**Extracted data**.
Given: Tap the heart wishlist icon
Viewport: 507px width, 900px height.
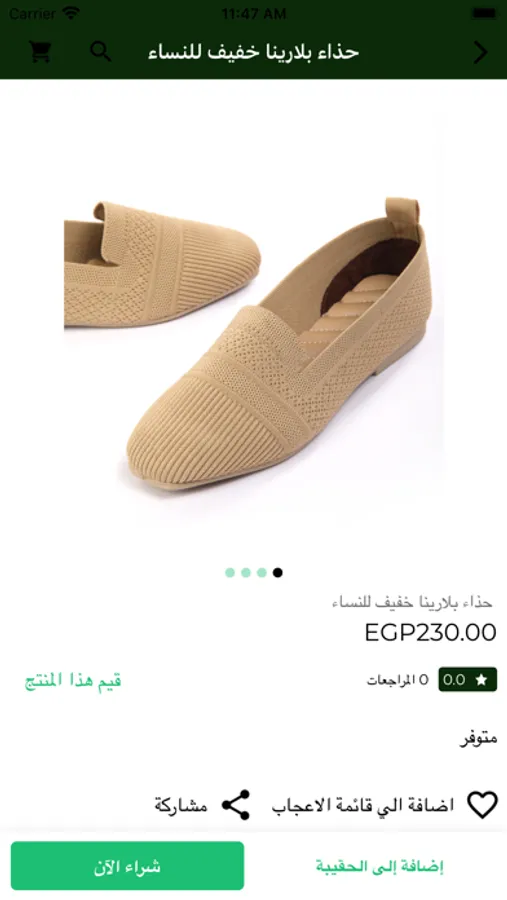Looking at the screenshot, I should pos(482,805).
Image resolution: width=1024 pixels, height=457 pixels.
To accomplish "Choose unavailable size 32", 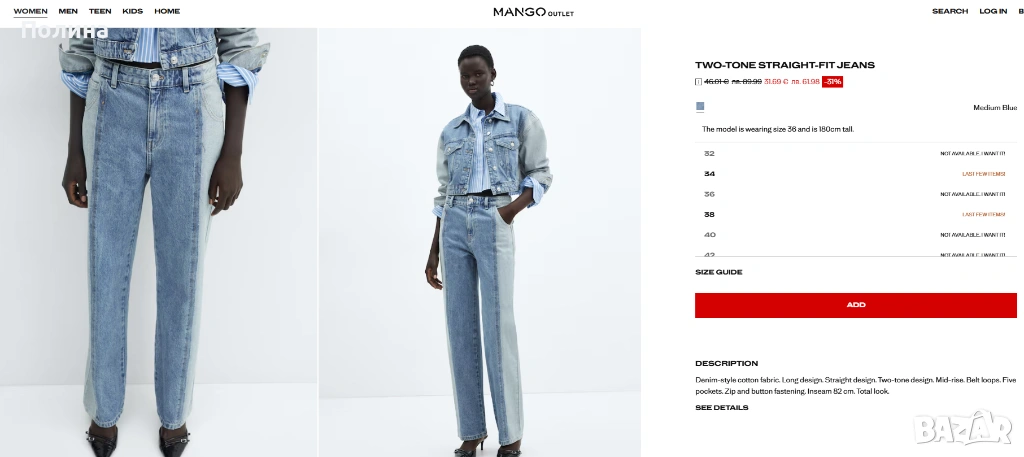I will click(856, 153).
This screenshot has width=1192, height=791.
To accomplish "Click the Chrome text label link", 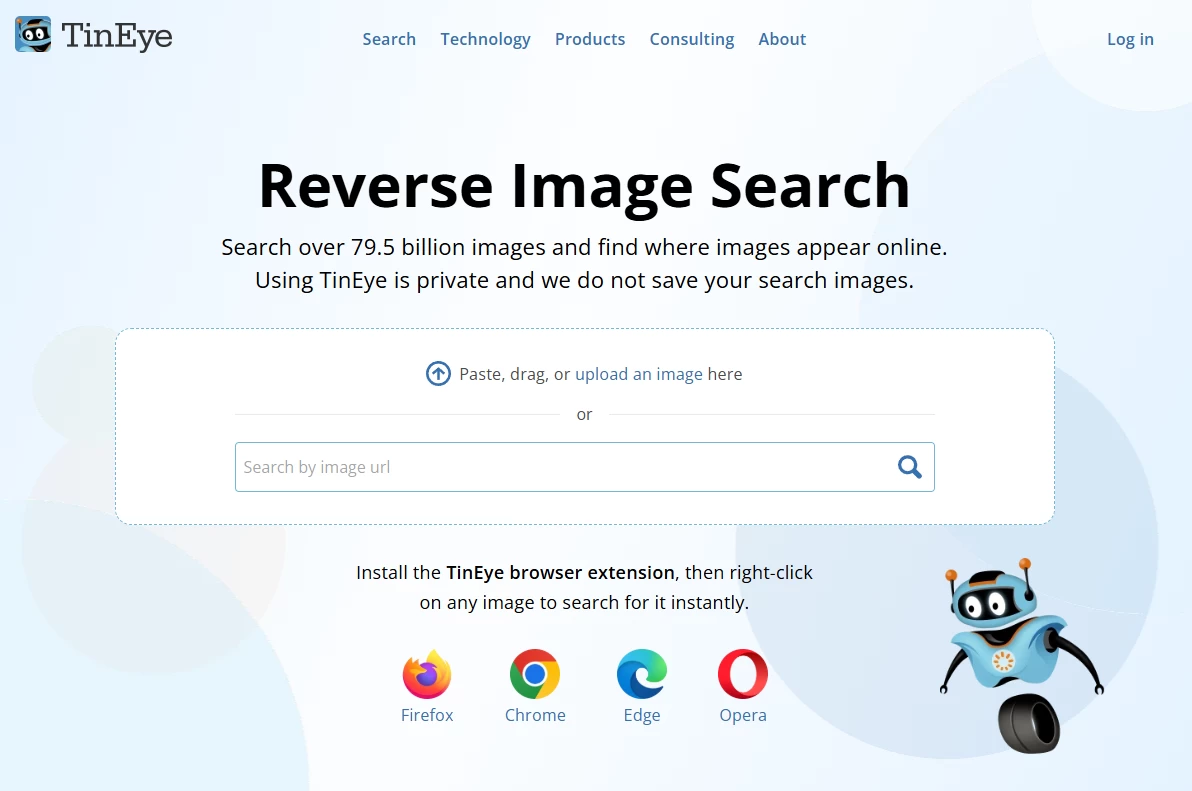I will pyautogui.click(x=535, y=715).
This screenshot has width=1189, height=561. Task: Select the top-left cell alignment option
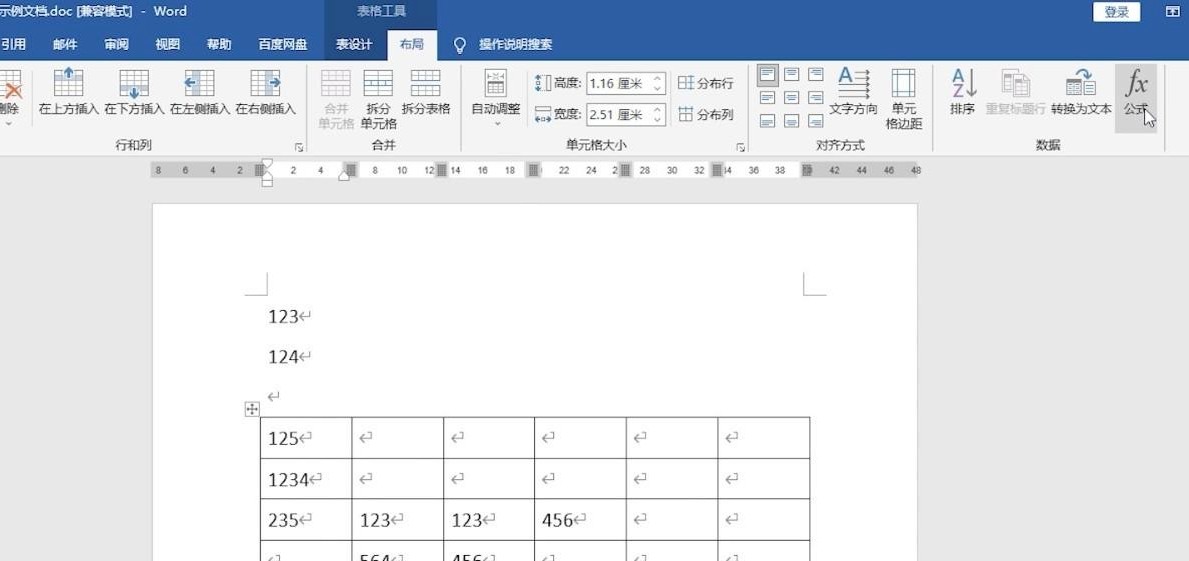[767, 75]
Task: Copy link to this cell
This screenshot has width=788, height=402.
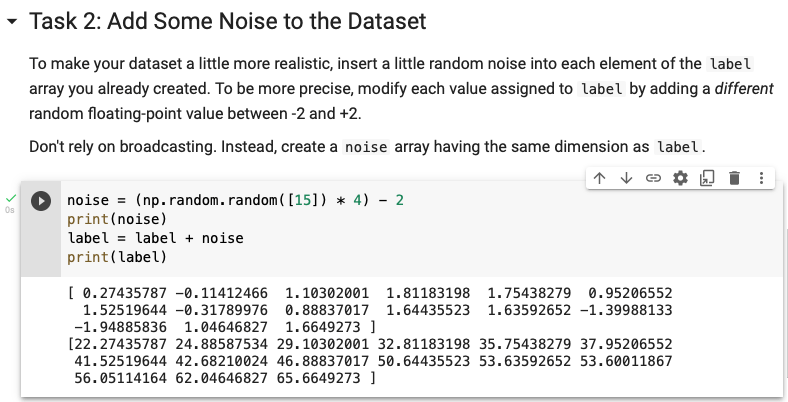Action: [653, 179]
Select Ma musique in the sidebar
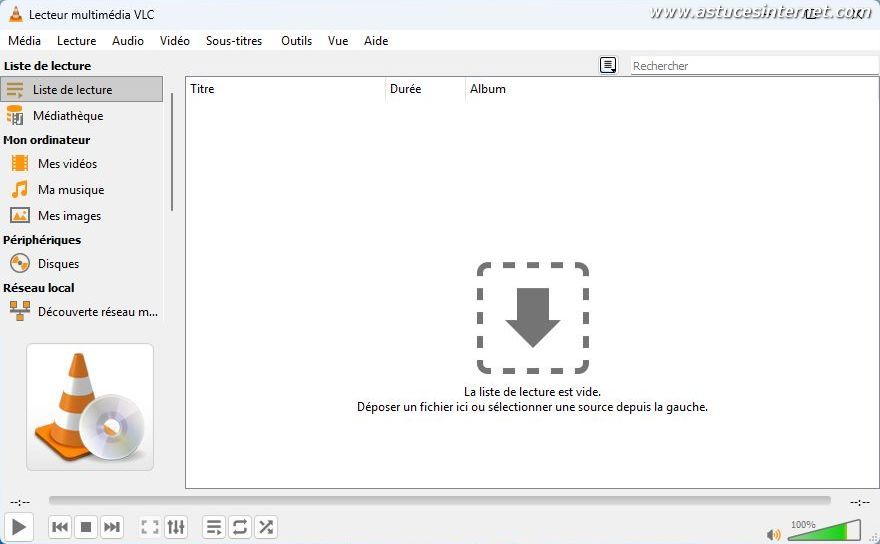The height and width of the screenshot is (544, 880). pyautogui.click(x=70, y=190)
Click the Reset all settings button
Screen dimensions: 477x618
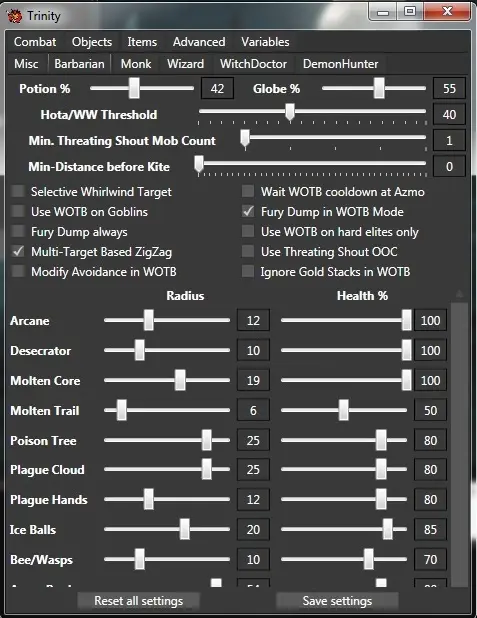pos(138,601)
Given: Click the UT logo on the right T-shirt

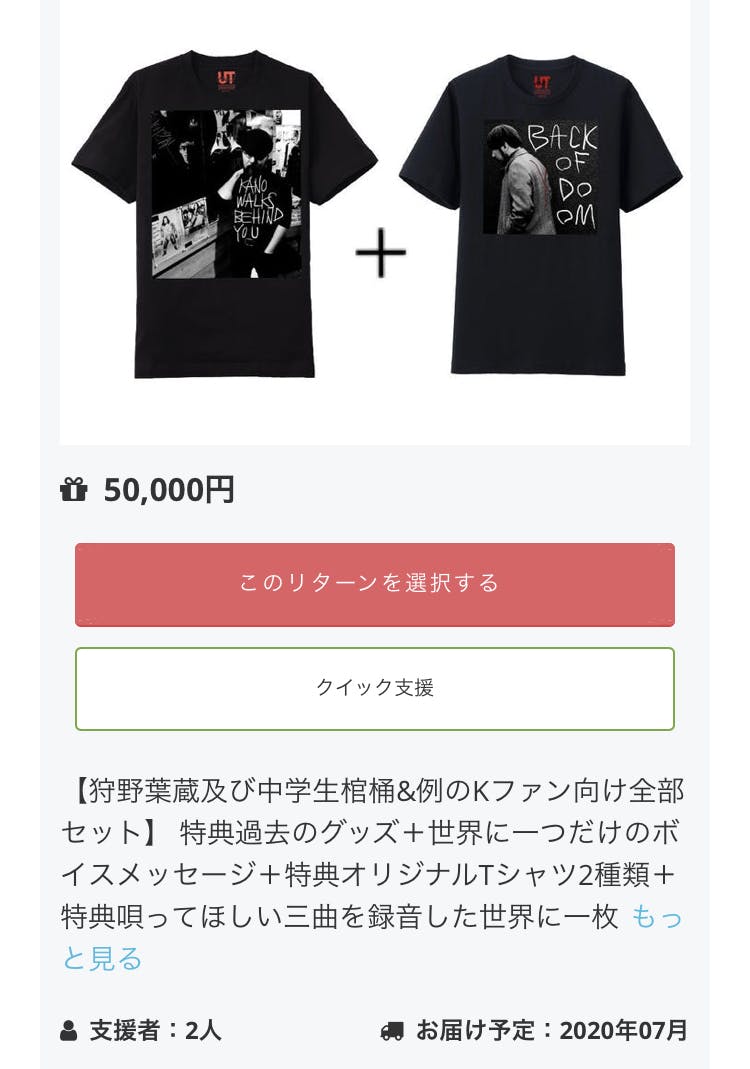Looking at the screenshot, I should (x=542, y=84).
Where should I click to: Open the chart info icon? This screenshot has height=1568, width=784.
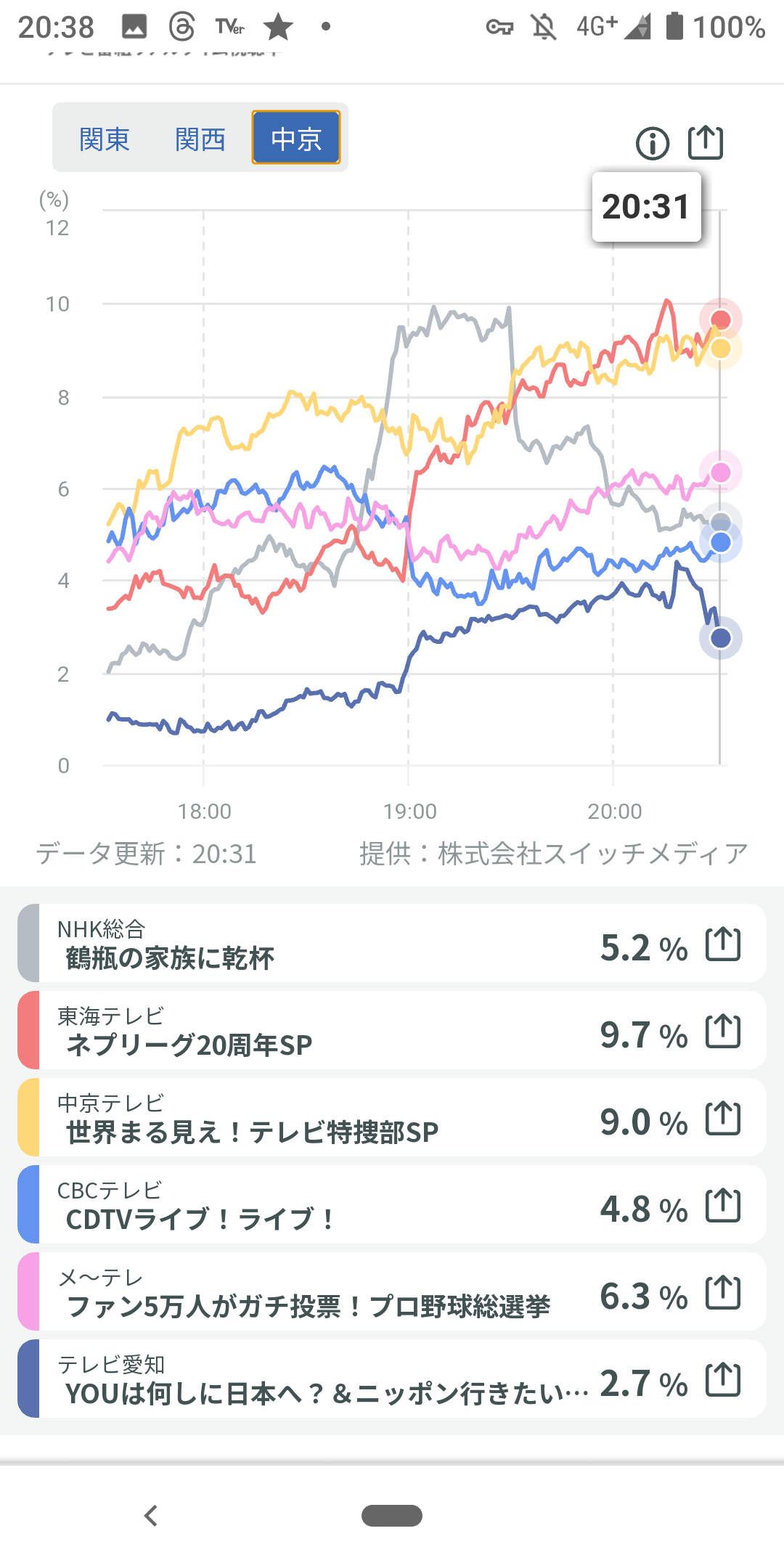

**Your instructions**. Using the listing above, write out exactly the lines from the one that holds "Screen dimensions: 477x618" through the last line, both included, and omit pictures.

**Answer to this problem**.
Screen dimensions: 477x618
pos(138,601)
Given: Click the UT logo on the right T-shirt

Looking at the screenshot, I should (x=542, y=84).
Where should I click to: Open the chart info icon? This screenshot has height=1568, width=784.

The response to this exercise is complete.